[Supplied material]:
Content starts

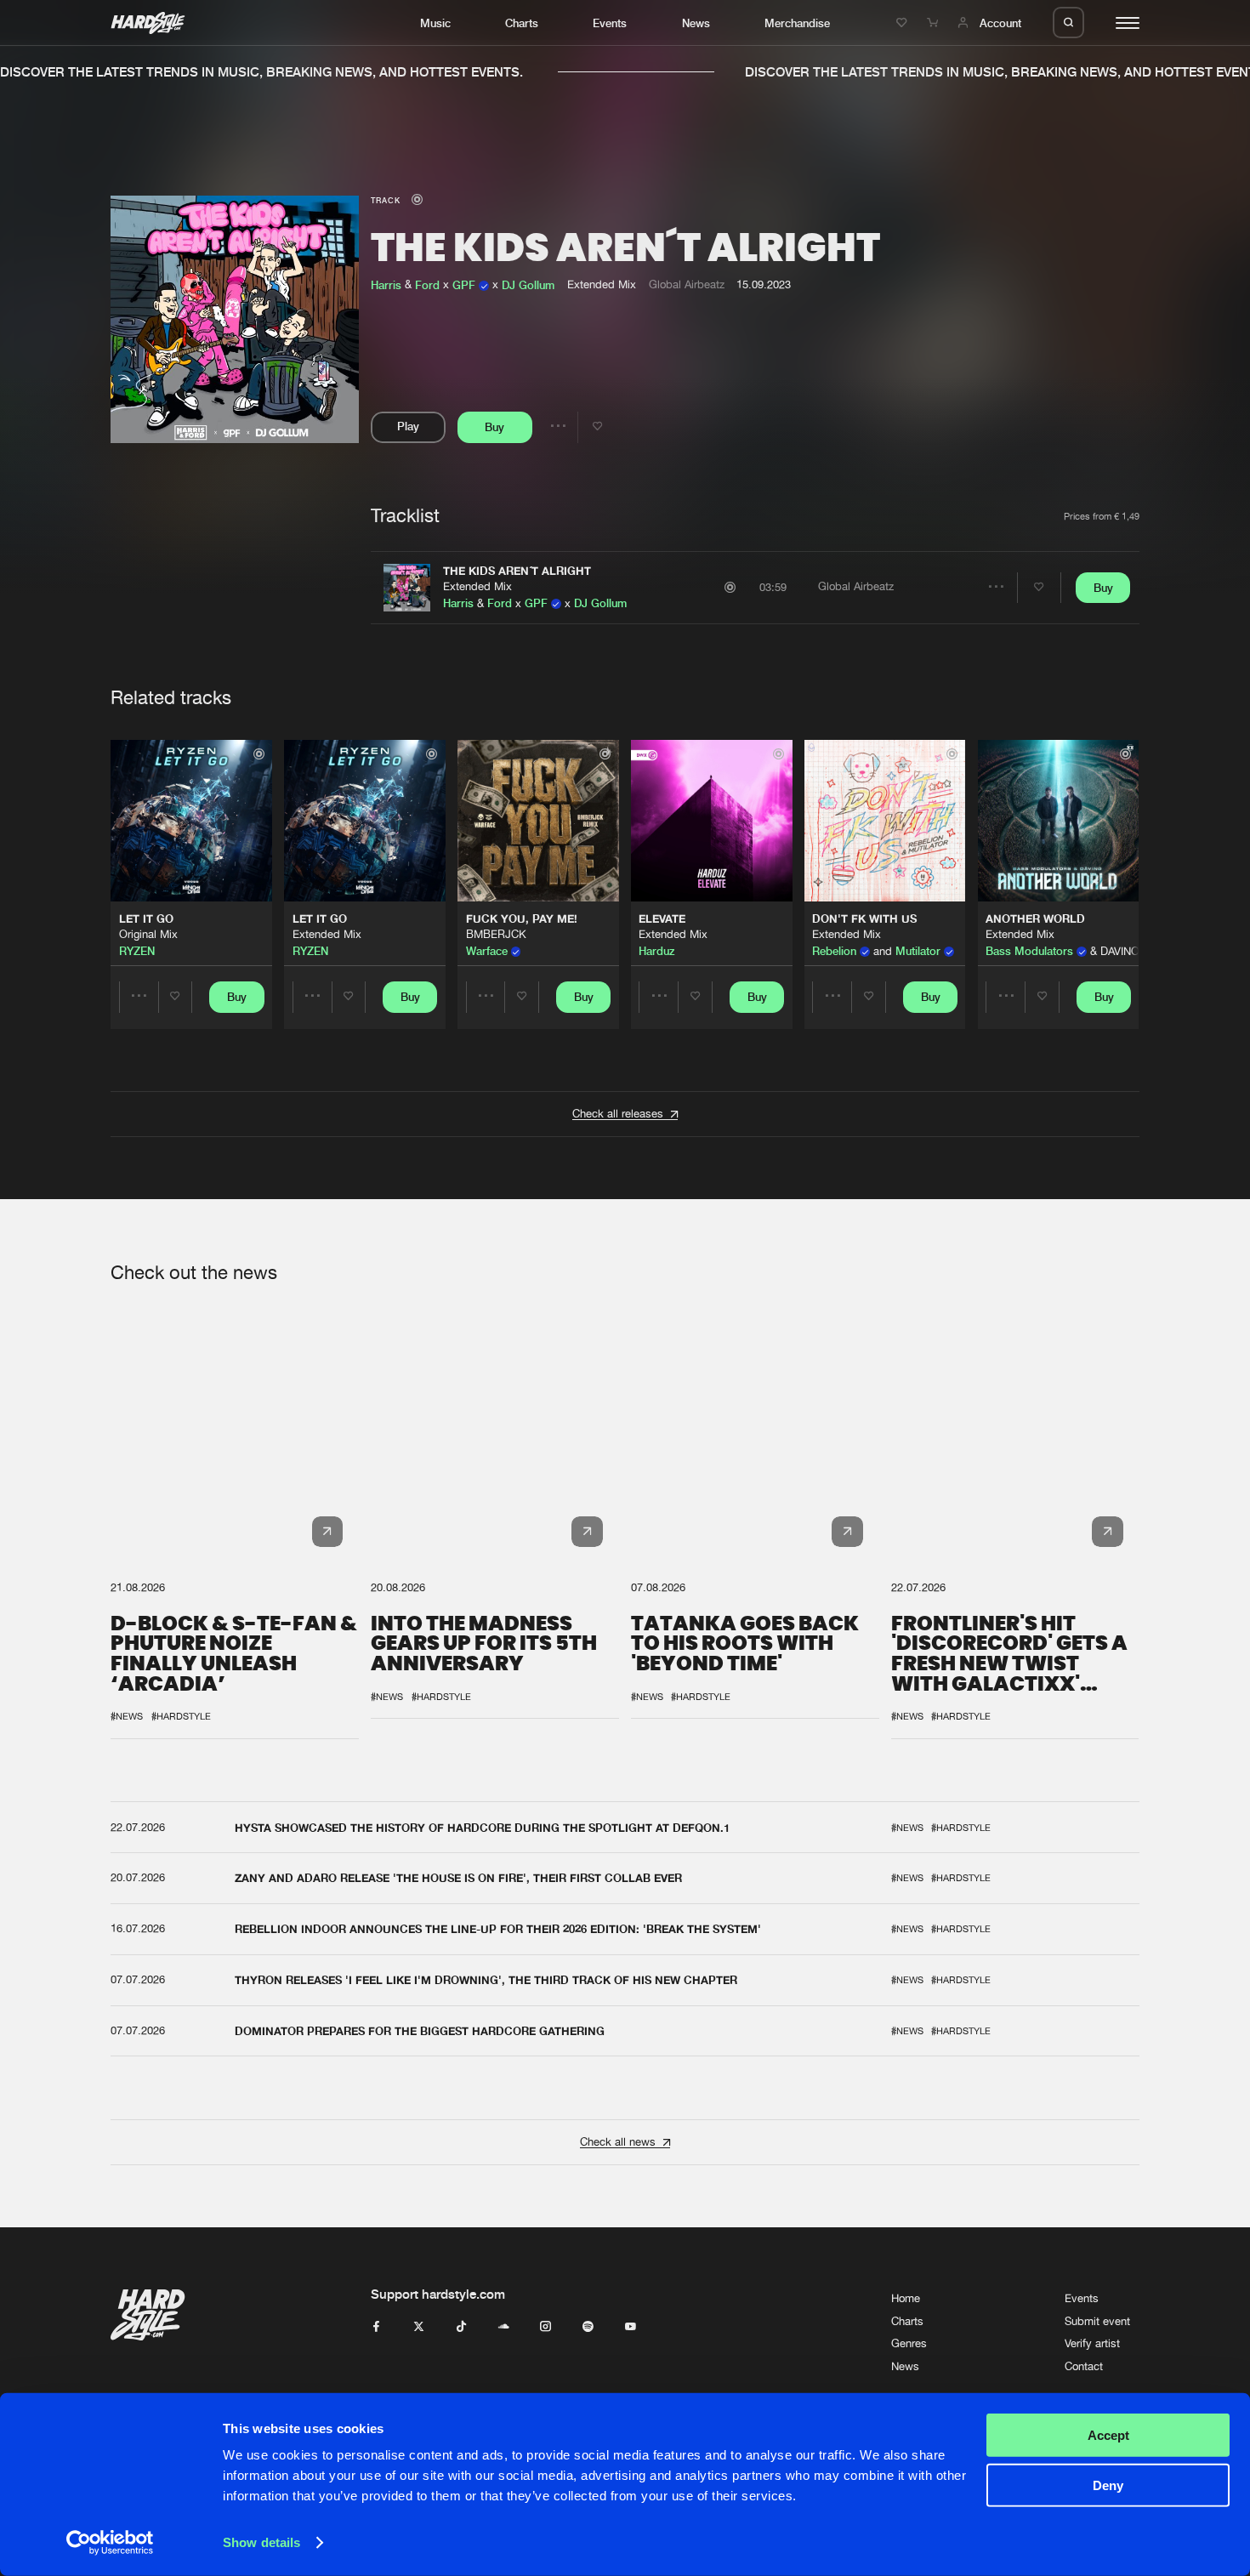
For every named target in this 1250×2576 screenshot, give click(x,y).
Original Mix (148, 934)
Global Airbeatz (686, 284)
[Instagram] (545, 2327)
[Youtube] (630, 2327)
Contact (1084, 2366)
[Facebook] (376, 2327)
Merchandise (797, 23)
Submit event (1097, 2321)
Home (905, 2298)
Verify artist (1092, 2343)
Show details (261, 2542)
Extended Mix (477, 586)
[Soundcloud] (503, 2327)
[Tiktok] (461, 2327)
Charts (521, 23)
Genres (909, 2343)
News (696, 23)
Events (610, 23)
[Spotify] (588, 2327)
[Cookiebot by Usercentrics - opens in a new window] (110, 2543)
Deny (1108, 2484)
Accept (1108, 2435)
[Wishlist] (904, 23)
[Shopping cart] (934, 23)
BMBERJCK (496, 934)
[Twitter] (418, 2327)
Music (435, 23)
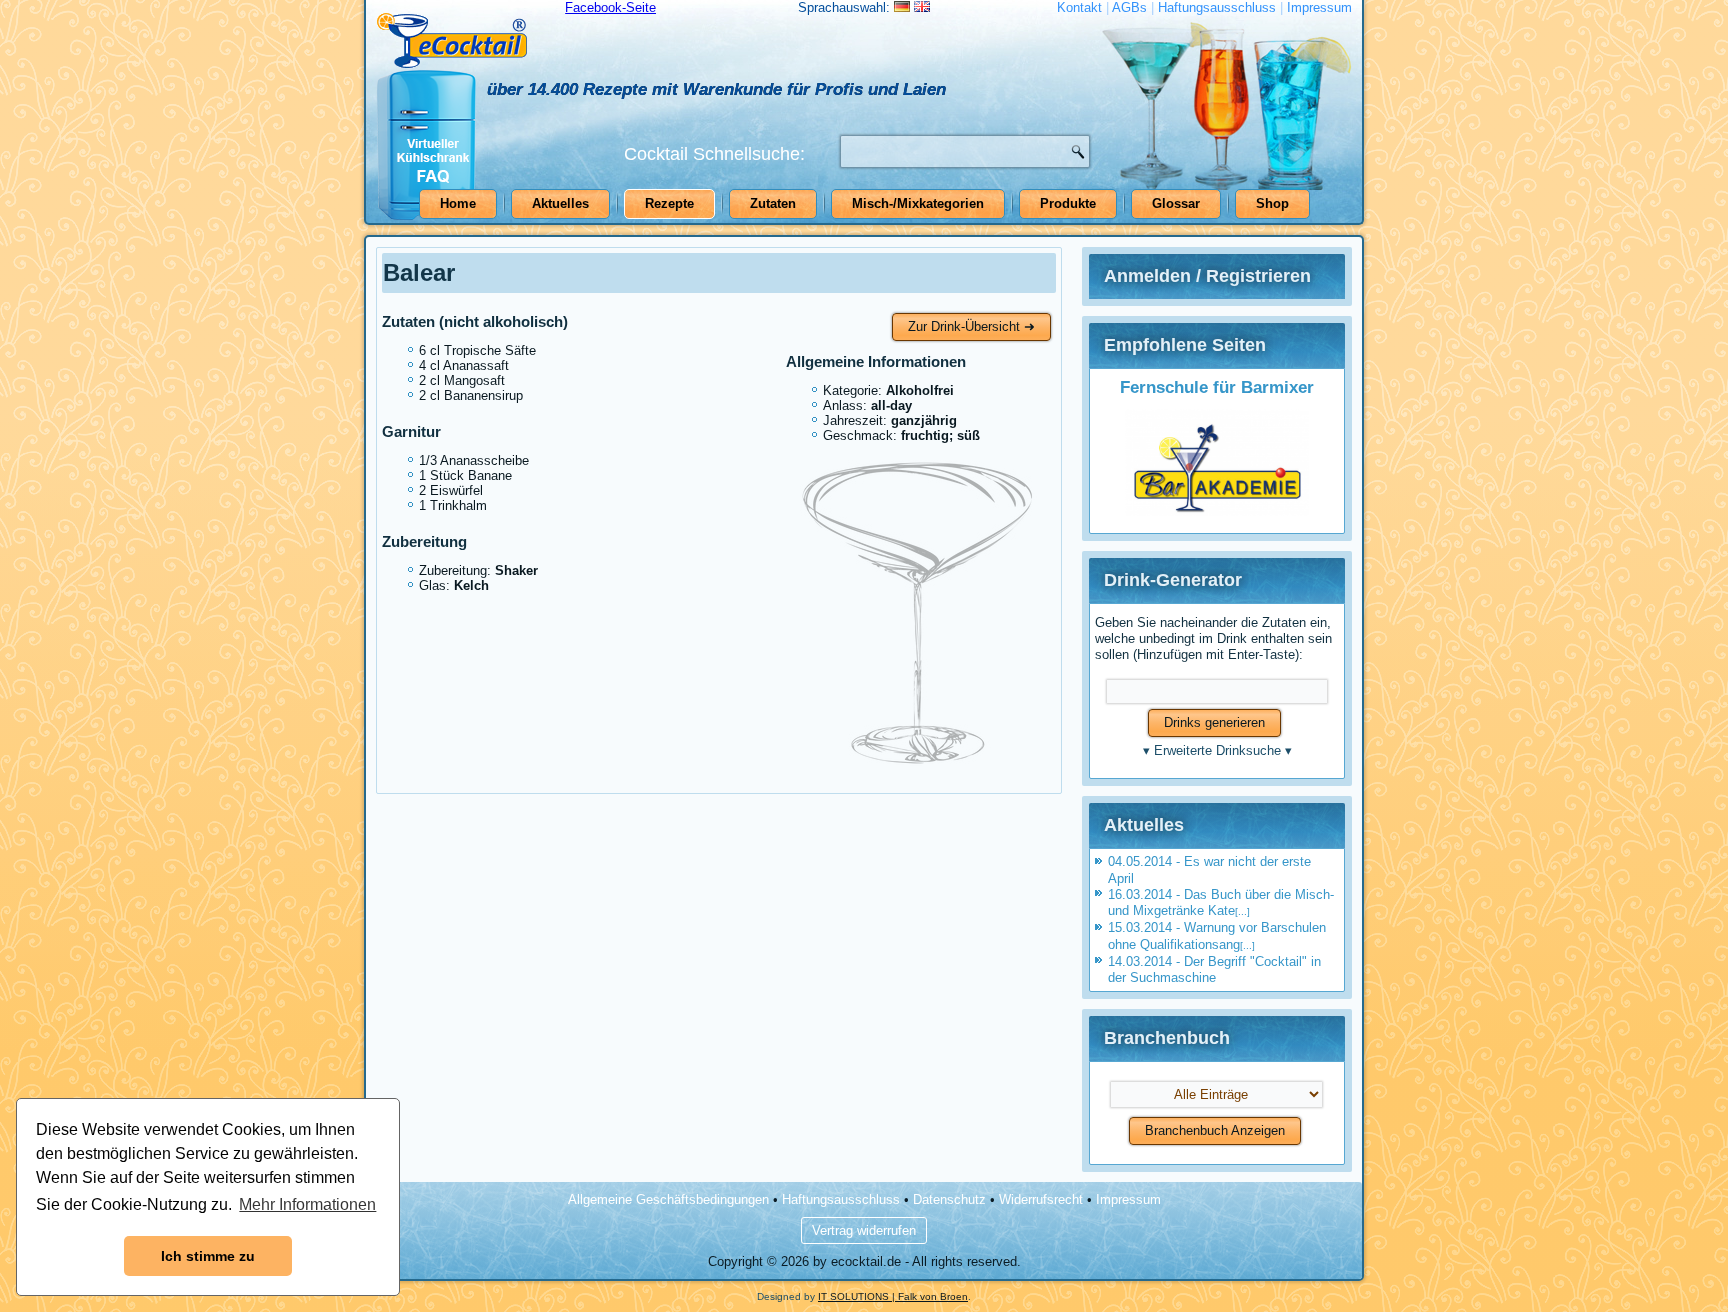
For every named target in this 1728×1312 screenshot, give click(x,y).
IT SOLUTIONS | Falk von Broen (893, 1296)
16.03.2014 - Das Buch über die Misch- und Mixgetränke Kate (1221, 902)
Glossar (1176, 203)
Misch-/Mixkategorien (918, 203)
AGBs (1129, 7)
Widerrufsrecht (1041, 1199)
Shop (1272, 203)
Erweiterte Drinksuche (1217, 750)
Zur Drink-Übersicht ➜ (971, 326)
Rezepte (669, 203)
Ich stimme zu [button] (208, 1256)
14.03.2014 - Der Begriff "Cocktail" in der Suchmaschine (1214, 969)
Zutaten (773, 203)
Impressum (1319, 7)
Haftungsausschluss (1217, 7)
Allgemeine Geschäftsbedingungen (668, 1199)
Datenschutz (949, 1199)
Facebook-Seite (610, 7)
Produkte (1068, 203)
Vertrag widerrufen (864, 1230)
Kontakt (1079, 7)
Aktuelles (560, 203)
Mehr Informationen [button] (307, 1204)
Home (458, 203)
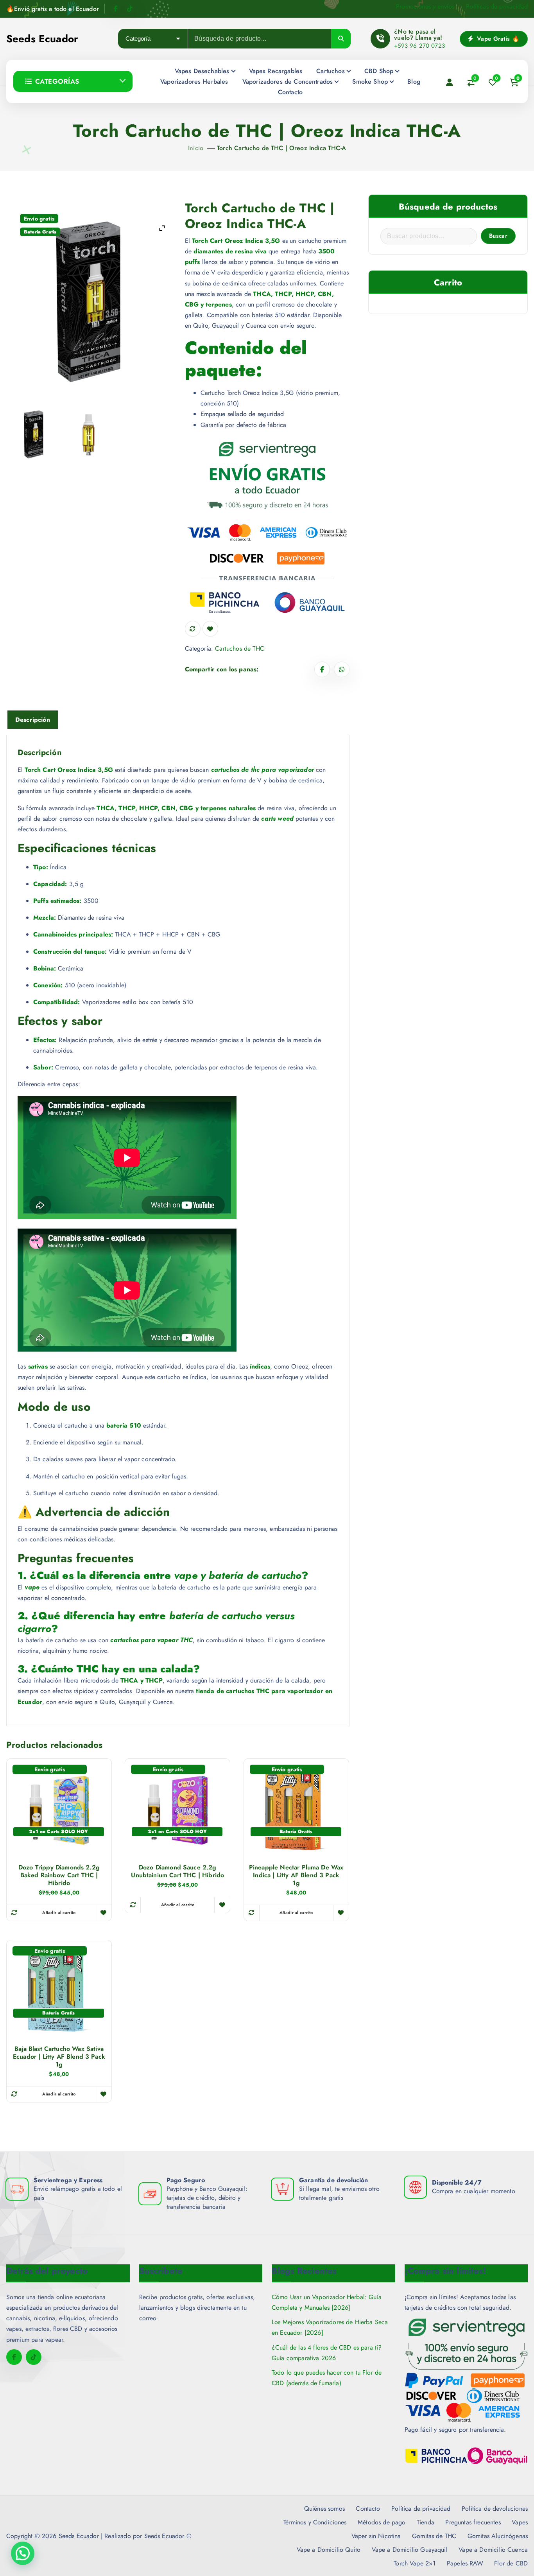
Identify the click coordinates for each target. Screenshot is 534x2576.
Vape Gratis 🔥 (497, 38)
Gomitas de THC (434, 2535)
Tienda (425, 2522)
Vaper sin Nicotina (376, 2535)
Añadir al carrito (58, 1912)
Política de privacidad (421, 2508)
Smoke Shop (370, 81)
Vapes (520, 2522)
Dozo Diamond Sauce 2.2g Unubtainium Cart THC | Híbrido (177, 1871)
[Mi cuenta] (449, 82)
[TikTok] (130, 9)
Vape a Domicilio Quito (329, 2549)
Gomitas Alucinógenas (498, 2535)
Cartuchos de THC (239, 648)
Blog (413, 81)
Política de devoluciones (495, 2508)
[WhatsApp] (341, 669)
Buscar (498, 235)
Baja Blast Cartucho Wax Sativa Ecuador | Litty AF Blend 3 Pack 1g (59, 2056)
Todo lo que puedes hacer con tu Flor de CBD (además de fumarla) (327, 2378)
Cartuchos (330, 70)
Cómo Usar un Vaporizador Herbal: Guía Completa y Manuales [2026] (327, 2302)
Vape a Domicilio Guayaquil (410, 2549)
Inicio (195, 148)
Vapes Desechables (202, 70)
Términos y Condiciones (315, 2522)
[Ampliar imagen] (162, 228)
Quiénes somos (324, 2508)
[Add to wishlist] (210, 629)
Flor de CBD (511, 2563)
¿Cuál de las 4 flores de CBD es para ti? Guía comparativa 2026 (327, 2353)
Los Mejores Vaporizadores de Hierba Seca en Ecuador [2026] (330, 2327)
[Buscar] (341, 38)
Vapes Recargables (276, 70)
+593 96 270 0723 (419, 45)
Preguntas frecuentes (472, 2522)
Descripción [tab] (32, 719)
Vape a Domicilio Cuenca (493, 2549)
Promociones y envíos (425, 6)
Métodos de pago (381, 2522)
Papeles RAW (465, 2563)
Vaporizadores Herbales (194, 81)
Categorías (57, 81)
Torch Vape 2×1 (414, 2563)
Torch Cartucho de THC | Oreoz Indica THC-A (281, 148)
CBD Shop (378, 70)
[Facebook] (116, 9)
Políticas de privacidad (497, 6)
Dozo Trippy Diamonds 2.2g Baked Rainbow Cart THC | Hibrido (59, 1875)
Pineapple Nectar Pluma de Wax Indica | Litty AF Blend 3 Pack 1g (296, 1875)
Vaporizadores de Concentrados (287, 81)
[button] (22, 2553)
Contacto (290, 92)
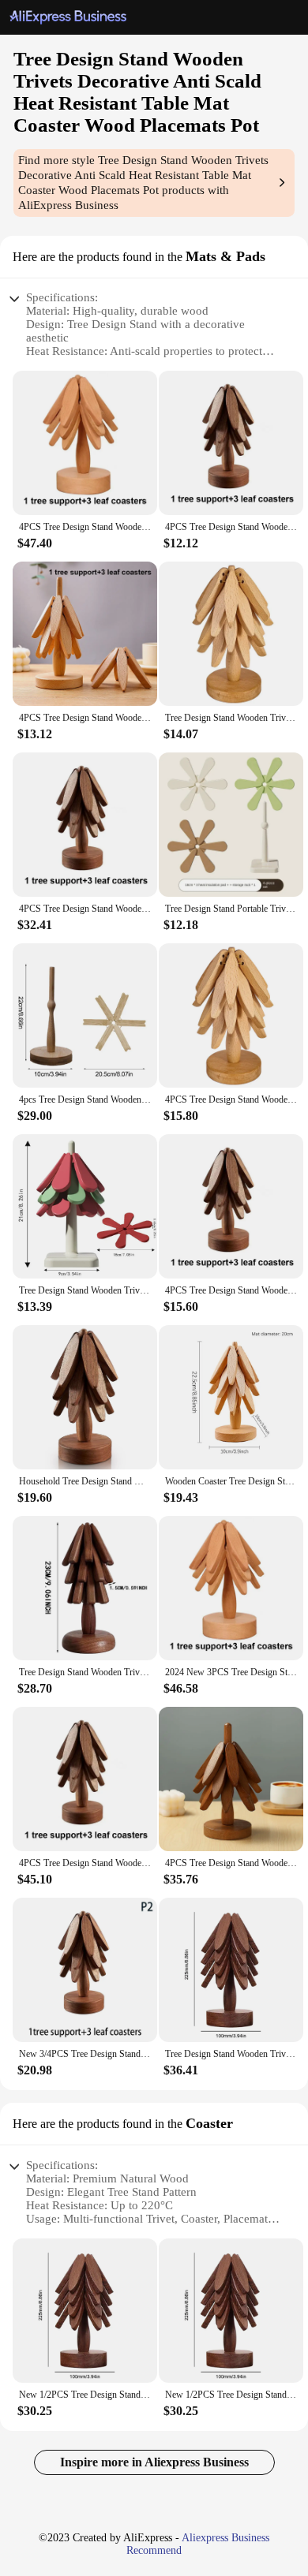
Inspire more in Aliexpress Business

Content ends

[To do]: Repeat the material above in full and exactly, apart from the pictures.

[Exercise solution]:
For every named target in this 1250×2576 screenshot, give click(x,y).
Original Mix (148, 934)
Global Airbeatz (686, 284)
[Instagram] (545, 2327)
[Youtube] (630, 2327)
Contact (1084, 2366)
[Facebook] (376, 2327)
Merchandise (797, 23)
Submit event (1097, 2321)
Home (905, 2298)
Verify artist (1092, 2343)
Show details (261, 2542)
Extended Mix (477, 586)
[Soundcloud] (503, 2327)
[Tiktok] (461, 2327)
Charts (521, 23)
Genres (909, 2343)
News (696, 23)
Events (610, 23)
[Spotify] (588, 2327)
[Cookiebot by Usercentrics - opens in a new window] (110, 2543)
Deny (1108, 2484)
Accept (1108, 2435)
[Wishlist] (904, 23)
[Shopping cart] (934, 23)
BMBERJCK (496, 934)
[Twitter] (418, 2327)
Music (435, 23)
For every named target in this 1728×1312 screenshot, give click(x,y).
IT SOLUTIONS | Falk von Broen (893, 1296)
16.03.2014 - Das Buch über die Misch- und Mixgetränke Kate (1221, 902)
Glossar (1176, 203)
Misch-/Mixkategorien (918, 203)
AGBs (1129, 7)
Widerrufsrecht (1041, 1199)
Shop (1272, 203)
Erweiterte Drinksuche (1217, 750)
Zur Drink-Übersicht ➜ (971, 326)
Rezepte (669, 203)
Ich stimme zu [button] (208, 1256)
14.03.2014 - Der Begriff "Cocktail" in der Suchmaschine (1214, 969)
Zutaten (773, 203)
Impressum (1319, 7)
Haftungsausschluss (1217, 7)
Allgemeine Geschäftsbedingungen (668, 1199)
Datenschutz (949, 1199)
Facebook-Seite (610, 7)
Produkte (1068, 203)
Vertrag widerrufen (864, 1230)
Kontakt (1079, 7)
Aktuelles (560, 203)
Mehr Informationen [button] (307, 1204)
Home (458, 203)
Identify the click coordinates for each target. Screenshot is 534x2576.
Vape Gratis 🔥 (497, 38)
Gomitas de THC (434, 2535)
Tienda (425, 2522)
Vaper sin Nicotina (376, 2535)
Añadir al carrito (58, 1912)
Política de privacidad (421, 2508)
Smoke Shop (370, 81)
Vapes (520, 2522)
Dozo Diamond Sauce 2.2g Unubtainium Cart THC | Híbrido (177, 1871)
[Mi cuenta] (449, 82)
[TikTok] (130, 9)
Vape a Domicilio Quito (329, 2549)
Gomitas Alucinógenas (498, 2535)
Cartuchos de THC (239, 648)
Blog (413, 81)
Política de devoluciones (495, 2508)
[WhatsApp] (341, 669)
Buscar (498, 235)
Baja Blast Cartucho Wax Sativa Ecuador | Litty AF Blend 3 Pack 1g (59, 2056)
Todo lo que puedes hacer con tu Flor de CBD (además de fumarla) (327, 2378)
Cartuchos (330, 70)
Cómo Usar un Vaporizador Herbal: Guía Completa y Manuales [2026] (327, 2302)
Vape a Domicilio Guayaquil (410, 2549)
Inicio (195, 148)
Vapes Desechables (202, 70)
Términos y Condiciones (315, 2522)
[Ampliar imagen] (162, 228)
Quiénes somos (324, 2508)
[Add to wishlist] (210, 629)
Flor de CBD (511, 2563)
¿Cuál de las 4 flores de CBD es para ti? Guía comparativa 2026 (327, 2353)
Los Mejores Vaporizadores de Hierba Seca en Ecuador [2026] (330, 2327)
[Buscar] (341, 38)
Vapes Recargables (276, 70)
+593 96 270 0723 (419, 45)
Preguntas frecuentes (472, 2522)
Descripción [tab] (32, 719)
Vape a Domicilio Cuenca (493, 2549)
Promociones y envíos (425, 6)
Métodos de pago (381, 2522)
Papeles RAW (465, 2563)
Vaporizadores Herbales (194, 81)
Categorías (57, 81)
Torch Vape 2×1 (414, 2563)
Torch Cartucho de THC | Oreoz Indica THC-A (281, 148)
CBD Shop (378, 70)
[Facebook] (116, 9)
Políticas de privacidad (497, 6)
Dozo Trippy Diamonds 2.2g Baked Rainbow Cart THC | Hibrido (59, 1875)
Pineapple Nectar Pluma de Wax Indica | Litty AF Blend 3 Pack 1g (296, 1875)
Vaporizadores de Concentrados (287, 81)
[button] (22, 2553)
Contacto (290, 92)
Inspire more in Aliexpress Business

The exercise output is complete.